Opal pane image after applying LCC function. The normalisation data is stored in the background.
LCC profile applied to the capture. In addition some post processing tweaks.
Compared to what astro photographers do, these steps are pretty fast done. But today most people want everything quick and easy ... and tell others that DA lenses don't work with FF sensors ... Please let people decide by themselves if they want to take the nessessary compromises into account. The DA*11-18 isn't an FF lens. That's pretty clear because to use this designation it would need to cover the FF circle for the whole zoom range.
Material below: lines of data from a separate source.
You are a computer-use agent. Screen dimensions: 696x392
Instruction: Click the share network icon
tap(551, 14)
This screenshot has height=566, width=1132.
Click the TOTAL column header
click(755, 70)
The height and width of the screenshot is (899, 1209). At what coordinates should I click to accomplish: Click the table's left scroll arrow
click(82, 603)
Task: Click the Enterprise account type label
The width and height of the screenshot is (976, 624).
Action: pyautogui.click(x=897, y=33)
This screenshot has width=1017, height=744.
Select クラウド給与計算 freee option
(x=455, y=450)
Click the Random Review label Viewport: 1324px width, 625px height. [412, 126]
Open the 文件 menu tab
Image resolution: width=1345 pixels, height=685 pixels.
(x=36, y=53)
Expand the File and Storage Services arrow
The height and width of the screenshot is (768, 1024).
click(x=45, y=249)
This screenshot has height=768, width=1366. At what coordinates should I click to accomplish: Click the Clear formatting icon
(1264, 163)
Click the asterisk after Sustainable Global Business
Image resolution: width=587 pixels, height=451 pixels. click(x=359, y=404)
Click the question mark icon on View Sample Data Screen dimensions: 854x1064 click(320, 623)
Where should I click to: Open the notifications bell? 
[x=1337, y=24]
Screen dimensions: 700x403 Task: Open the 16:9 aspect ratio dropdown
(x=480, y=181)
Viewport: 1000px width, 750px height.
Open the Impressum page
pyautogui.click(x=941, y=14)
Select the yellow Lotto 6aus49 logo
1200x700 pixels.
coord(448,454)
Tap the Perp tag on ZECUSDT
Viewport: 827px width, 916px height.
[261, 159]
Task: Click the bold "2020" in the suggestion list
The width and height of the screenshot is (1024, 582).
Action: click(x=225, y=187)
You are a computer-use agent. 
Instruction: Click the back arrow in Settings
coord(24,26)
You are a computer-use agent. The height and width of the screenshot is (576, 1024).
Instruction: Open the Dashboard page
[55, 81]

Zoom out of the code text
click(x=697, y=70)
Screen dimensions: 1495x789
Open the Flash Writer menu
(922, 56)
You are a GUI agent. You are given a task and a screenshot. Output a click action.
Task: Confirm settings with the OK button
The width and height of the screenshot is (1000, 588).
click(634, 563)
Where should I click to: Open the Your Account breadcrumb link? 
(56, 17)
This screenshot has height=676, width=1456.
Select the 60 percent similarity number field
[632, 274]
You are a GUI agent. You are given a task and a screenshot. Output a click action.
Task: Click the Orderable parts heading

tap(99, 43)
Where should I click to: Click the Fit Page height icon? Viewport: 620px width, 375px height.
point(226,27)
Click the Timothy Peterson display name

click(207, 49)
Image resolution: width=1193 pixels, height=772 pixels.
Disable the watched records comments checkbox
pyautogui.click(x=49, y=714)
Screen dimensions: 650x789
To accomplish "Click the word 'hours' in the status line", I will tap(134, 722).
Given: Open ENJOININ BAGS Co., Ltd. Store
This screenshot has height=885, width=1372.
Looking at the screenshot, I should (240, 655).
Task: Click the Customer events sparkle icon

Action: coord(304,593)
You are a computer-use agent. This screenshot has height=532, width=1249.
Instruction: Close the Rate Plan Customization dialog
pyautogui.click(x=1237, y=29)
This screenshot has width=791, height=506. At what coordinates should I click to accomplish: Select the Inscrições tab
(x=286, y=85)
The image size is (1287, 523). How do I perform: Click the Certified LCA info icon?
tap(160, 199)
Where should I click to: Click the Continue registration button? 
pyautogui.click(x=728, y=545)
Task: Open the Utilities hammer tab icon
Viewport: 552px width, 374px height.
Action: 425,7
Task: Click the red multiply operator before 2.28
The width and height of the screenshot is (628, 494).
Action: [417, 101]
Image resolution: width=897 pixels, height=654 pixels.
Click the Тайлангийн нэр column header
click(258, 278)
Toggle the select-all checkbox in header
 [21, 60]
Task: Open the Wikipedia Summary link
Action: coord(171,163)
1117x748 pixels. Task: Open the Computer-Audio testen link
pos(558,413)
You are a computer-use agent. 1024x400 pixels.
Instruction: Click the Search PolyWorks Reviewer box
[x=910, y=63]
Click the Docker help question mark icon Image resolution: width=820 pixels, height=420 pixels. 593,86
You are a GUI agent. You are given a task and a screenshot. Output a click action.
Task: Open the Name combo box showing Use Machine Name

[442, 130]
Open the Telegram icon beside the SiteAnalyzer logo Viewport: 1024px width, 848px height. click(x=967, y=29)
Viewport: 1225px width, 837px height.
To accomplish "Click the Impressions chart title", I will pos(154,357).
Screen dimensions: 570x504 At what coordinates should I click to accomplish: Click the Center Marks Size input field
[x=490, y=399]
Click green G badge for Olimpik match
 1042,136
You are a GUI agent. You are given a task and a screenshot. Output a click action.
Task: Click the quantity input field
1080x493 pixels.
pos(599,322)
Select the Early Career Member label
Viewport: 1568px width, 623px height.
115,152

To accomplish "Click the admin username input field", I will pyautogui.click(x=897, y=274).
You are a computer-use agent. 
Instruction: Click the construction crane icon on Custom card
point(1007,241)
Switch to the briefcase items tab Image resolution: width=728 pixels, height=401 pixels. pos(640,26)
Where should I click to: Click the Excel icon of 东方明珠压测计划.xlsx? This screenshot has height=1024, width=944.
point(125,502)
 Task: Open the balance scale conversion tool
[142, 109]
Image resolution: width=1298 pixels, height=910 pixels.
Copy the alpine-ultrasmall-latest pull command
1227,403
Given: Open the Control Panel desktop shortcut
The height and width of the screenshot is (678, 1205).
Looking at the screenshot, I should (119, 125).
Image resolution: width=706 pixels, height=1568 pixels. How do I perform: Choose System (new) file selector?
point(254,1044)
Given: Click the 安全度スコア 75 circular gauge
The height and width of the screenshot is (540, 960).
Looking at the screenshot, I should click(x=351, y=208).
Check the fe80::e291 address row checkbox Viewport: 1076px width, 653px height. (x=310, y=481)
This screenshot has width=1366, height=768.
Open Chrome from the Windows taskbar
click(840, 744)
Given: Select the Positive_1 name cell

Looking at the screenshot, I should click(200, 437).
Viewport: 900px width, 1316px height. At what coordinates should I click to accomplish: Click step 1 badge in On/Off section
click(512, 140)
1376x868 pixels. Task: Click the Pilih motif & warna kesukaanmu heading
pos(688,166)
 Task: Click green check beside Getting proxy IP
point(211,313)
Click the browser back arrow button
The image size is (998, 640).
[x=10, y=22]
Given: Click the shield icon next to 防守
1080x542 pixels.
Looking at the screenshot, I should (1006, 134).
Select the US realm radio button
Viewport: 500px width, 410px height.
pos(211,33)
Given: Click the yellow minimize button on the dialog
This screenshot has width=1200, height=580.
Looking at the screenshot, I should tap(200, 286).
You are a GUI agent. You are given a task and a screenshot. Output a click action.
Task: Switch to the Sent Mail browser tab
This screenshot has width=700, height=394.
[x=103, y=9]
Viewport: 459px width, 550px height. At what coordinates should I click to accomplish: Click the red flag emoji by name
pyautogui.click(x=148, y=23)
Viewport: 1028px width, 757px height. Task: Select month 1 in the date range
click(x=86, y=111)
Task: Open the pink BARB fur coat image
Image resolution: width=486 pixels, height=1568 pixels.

By the way - if a FF tilt shift lens shows some weaknesses when shifting into the extremes and then shows stronger vignetting I never heard somebody say that the lens isn't a FF lens.
Another example without LCC.
K-1,
(FF) Square Mode, DA15 Limited w/o hood (retracted), f/16, crop in post 4700 x 4700 px. In APS-C the square crop yields to only 3200 x 3200 px and shows significant lesser wide angle.
You can't get this image on APS-C, since the sensor size isn't sufficient. If you want a square image and crop the APS-C area accordingly, you get much lesser angle and so a different image with a lot lesser pixels! In FF mode the weakest areas are cropped away. APS-C standard mode even shows worse corners and borders on the short sides!
I got some pretty nice square images using the DA15 on the K-1 in Square Mode and a slight crop in post. If you own the lens and the K-1 I'd suggest try it yourself. You may get some nice images you otherwise wouldn't. Isn't that what we photographers are after? - Let's not only be gear heads who may again and again discuss if a lens is category APS-C or FF.
What you can use a lens for mainly depends on its image circle. The sensors aspect ratio of 3:2 by far isn't the only rectangle that you can build positioning corner points on the circles rim. In fact the APS-C sensor size restricts in a way that from the lenses' perspective isn't appropriate! So let's use FF mode if it's needed and crop in post.